Task goal:
In the records below, find the line containing "The height and width of the screenshot is (593, 985)." and repeat it and every line after it exactly, without pictures.

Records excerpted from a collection
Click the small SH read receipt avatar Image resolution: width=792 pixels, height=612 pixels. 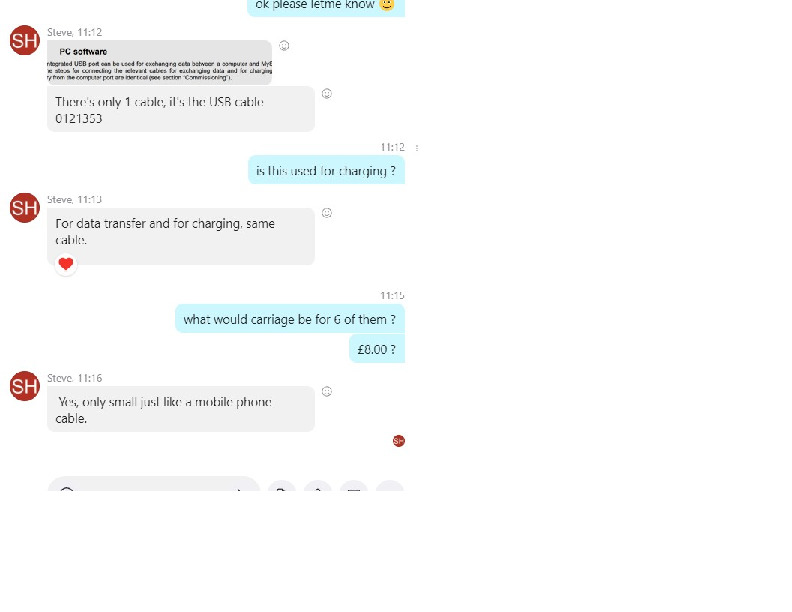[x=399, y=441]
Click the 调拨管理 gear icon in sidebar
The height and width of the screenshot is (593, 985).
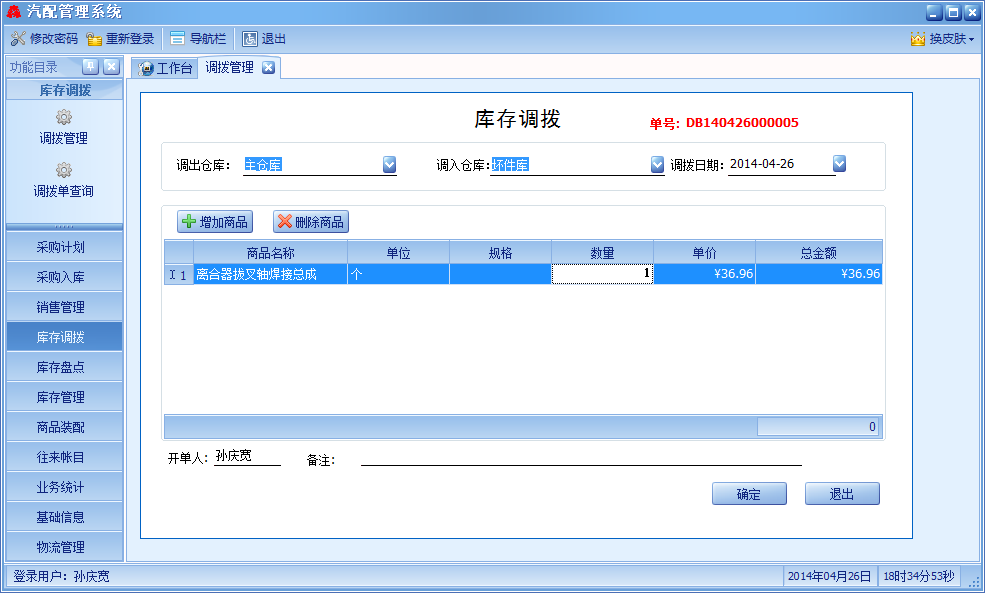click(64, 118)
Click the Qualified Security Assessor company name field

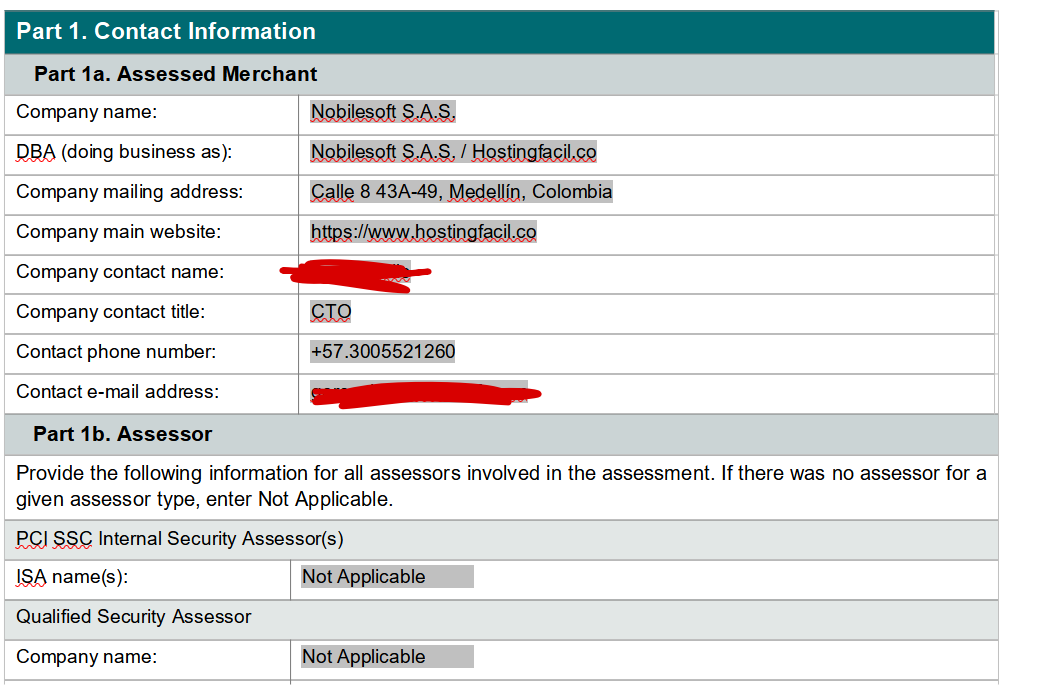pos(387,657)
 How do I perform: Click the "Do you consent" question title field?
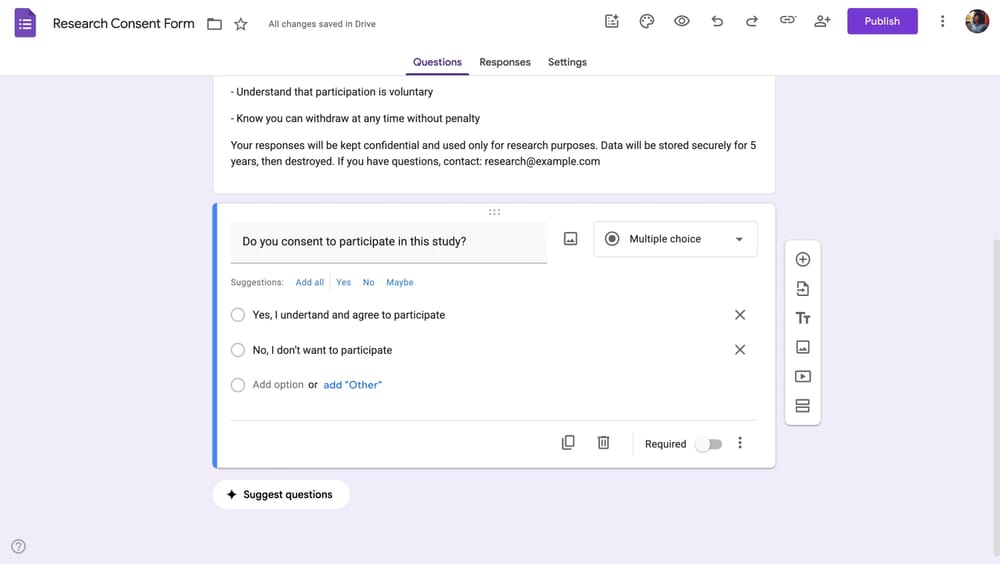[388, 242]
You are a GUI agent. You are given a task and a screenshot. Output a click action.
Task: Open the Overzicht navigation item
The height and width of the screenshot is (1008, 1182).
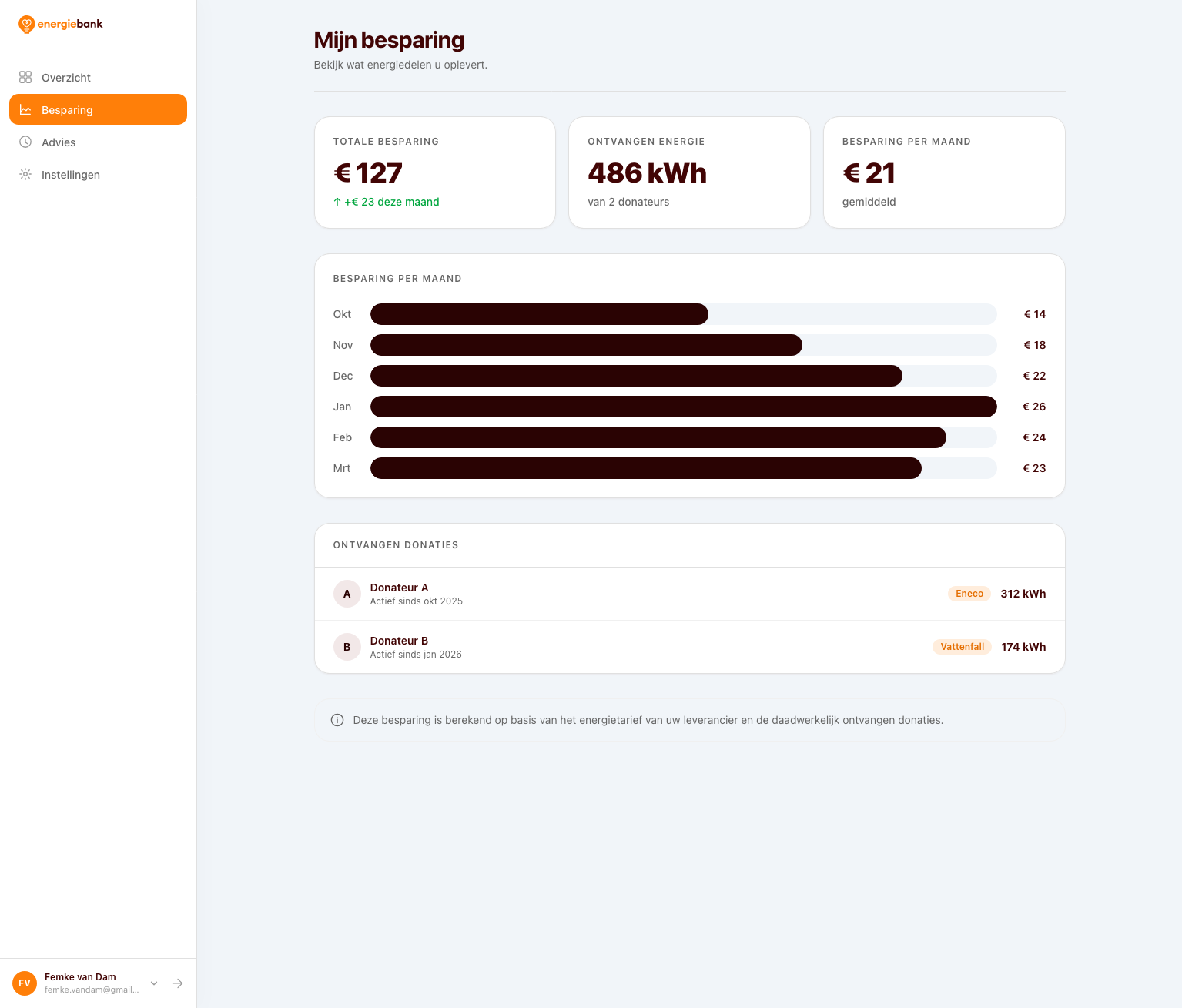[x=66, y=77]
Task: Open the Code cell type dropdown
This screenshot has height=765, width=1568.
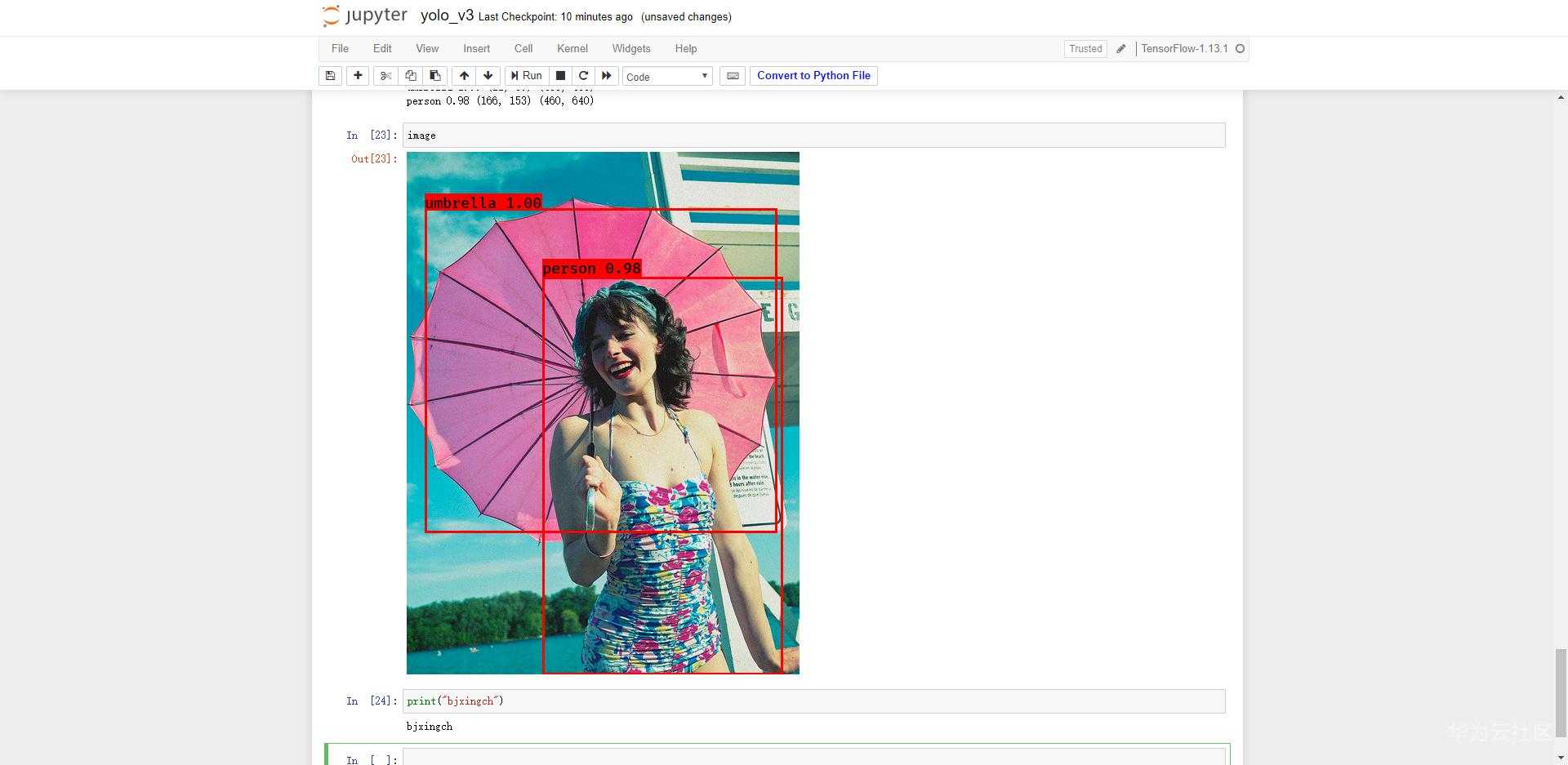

Exercise result:
The height and width of the screenshot is (593, 985).
click(64, 118)
Click the Qualified Security Assessor company name field

pos(387,657)
 How do I perform: Click the "Do you consent" question title field?
[388, 242]
You are a GUI agent. You are given a task and a screenshot. Output a click action.
Task: Open the Overzicht navigation item
The height and width of the screenshot is (1008, 1182).
[x=66, y=77]
Task: Open the Code cell type dropdown
This screenshot has height=765, width=1568.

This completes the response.